Tutte le imprese di trasporto pubblico e gli enti pubblici possono in ogni momento richiedere alla Sezione della mobilità l’elenco delle autorizzazioni in vigore.
Capitolo III
Tutti i veicoli devono essere tenuti costantemente in buono stato e conformi alla legislazione sulla circolazione stradale.
Salvo i veicoli sottoposti al controllo dell’Ufficio federale dei trasporti, i veicoli utilizzati sono esaminati e controllati dall’Ufficio tecnico della Sezione della circolazione, secondo quanto stabilito dall’OECTV (Ordinanza concernente le esigenze tecniche per i veicoli stradali).
I conducenti devono essere in possesso del permesso di guida corrispondente alla categoria del veicolo utilizzato e conforme alla legislazione federale.
Vengono riscosse le seguenti tasse per:
a) il rilascio dell’autorizzazione fr. 500.--;
b) il rinnovo dell’autorizzazione fr. 350.--;
c) la modifica dell’autorizzazione in seguito
ad estensione della linea fr. 500.--;
d) la modifica dell’autorizzazione in casi diversi
da quelli previsti dalla lettera c fr. 250.--;
e) il trasferimento dell’autorizzazione fr. 250.--;
f) il rilascio dell’autorizzazione per servizi sostitutivi
che coprono unicamente una parte dell’offerta fr. 250.--.
Non si prelevano tasse per le autorizzazioni di trasporto di scolari.
Capitolo IV
Contro la decisione della Sezione della mobilità o del Dipartimento del territorio, è data facoltà di ricorso al Consiglio di Stato.
È applicabile la legge sulla procedura amministrativa del 24 settembre 2013.
Le sanzioni concernenti le infrazioni al diritto di trasporto delle persone sono di competenza della Confederazione.
Il Dipartimento del territorio, tramite la Sezione della mobilità, è incaricato di allestire i preavvisi richiesti dall’Ufficio federale dei trasporti relativi alle concessioni federali.

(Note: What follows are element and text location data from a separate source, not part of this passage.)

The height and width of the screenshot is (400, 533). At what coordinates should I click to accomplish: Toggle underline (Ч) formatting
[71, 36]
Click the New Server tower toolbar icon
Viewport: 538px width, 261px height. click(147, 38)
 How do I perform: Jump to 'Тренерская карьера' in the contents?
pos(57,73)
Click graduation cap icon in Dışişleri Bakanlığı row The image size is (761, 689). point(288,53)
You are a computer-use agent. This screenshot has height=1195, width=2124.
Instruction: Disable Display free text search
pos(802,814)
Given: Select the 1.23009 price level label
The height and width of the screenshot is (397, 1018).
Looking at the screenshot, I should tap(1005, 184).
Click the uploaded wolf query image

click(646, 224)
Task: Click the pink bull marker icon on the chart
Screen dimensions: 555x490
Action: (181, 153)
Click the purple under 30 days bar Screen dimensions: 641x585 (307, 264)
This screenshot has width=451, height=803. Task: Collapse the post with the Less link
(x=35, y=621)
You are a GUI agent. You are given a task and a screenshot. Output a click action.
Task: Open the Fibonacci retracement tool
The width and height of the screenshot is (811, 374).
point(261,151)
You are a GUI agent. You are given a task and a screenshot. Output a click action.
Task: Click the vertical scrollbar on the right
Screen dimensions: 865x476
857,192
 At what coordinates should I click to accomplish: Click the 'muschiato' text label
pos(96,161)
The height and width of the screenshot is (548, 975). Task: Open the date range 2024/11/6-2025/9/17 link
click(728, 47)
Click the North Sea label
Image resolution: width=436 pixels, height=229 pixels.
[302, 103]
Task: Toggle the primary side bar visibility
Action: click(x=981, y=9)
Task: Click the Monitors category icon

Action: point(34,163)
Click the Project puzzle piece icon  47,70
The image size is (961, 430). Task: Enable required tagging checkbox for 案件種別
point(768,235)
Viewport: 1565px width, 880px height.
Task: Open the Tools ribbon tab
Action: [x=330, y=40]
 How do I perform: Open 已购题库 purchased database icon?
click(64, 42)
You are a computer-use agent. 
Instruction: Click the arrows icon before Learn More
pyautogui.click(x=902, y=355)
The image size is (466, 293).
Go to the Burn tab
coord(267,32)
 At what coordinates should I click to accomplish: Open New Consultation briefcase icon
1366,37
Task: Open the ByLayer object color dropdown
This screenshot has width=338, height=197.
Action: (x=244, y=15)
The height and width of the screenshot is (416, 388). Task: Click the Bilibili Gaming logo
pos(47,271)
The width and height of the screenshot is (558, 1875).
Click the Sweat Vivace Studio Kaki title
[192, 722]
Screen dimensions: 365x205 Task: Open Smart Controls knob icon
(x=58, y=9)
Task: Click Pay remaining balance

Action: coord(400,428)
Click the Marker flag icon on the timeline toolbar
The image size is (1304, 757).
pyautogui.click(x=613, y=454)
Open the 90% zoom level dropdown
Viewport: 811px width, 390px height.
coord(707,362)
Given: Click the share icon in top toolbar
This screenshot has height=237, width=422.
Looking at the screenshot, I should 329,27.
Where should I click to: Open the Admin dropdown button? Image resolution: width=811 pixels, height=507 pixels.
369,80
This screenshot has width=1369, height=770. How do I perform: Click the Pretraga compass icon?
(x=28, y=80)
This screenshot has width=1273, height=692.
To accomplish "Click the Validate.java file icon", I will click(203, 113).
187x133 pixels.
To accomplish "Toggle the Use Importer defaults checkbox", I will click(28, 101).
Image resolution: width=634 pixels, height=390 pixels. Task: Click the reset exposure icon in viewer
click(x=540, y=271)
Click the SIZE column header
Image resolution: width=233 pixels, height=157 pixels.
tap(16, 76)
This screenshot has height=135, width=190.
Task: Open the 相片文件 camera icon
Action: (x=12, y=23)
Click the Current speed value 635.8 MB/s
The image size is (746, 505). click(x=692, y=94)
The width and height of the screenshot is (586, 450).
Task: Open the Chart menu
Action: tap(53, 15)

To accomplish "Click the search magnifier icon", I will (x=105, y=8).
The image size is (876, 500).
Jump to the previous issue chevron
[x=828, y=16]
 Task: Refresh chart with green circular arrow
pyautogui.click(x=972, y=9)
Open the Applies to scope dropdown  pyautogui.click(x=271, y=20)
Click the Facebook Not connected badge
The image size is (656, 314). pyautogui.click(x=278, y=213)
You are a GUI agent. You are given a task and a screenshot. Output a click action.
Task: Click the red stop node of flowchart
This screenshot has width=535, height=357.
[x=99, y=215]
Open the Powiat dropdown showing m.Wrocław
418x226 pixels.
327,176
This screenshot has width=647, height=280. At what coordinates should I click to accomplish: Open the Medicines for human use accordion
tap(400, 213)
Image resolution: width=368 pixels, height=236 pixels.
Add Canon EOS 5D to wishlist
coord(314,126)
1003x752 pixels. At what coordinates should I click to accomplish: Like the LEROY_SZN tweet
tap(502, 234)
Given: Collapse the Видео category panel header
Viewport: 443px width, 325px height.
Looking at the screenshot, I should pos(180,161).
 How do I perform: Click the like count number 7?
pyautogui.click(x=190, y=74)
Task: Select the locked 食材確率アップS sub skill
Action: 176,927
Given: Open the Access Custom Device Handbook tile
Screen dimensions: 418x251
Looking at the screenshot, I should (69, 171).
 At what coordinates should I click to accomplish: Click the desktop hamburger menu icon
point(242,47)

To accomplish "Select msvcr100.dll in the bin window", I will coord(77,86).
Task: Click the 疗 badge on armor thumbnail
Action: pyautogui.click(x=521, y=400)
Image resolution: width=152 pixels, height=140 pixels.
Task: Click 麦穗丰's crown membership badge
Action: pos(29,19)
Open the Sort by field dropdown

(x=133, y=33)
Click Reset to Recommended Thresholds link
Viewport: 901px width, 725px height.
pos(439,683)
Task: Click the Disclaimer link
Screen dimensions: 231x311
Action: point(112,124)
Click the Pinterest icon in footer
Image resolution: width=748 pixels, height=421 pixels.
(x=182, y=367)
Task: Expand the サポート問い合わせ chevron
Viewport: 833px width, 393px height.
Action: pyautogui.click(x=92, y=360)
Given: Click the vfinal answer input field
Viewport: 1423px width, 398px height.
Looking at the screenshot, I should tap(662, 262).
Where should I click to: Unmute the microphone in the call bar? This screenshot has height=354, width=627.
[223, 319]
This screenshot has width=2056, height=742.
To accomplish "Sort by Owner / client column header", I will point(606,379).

Il presente Regolamento è pubblicato nel Bollettino ufficiale delle Leggi e degli atti esecutivi del Cantone Ticino ed entra in vigore il 1° gennaio 2007.
È abrogato il Regolamento concernente le autorizzazioni cantonali di trasporto del 14 dicembre 1999.
Pubblicato nel BU 2007, 31.
Cpv. modificato dal R 18.2.2014; in vigore dal 1.3.2014 - BU 2014, 119.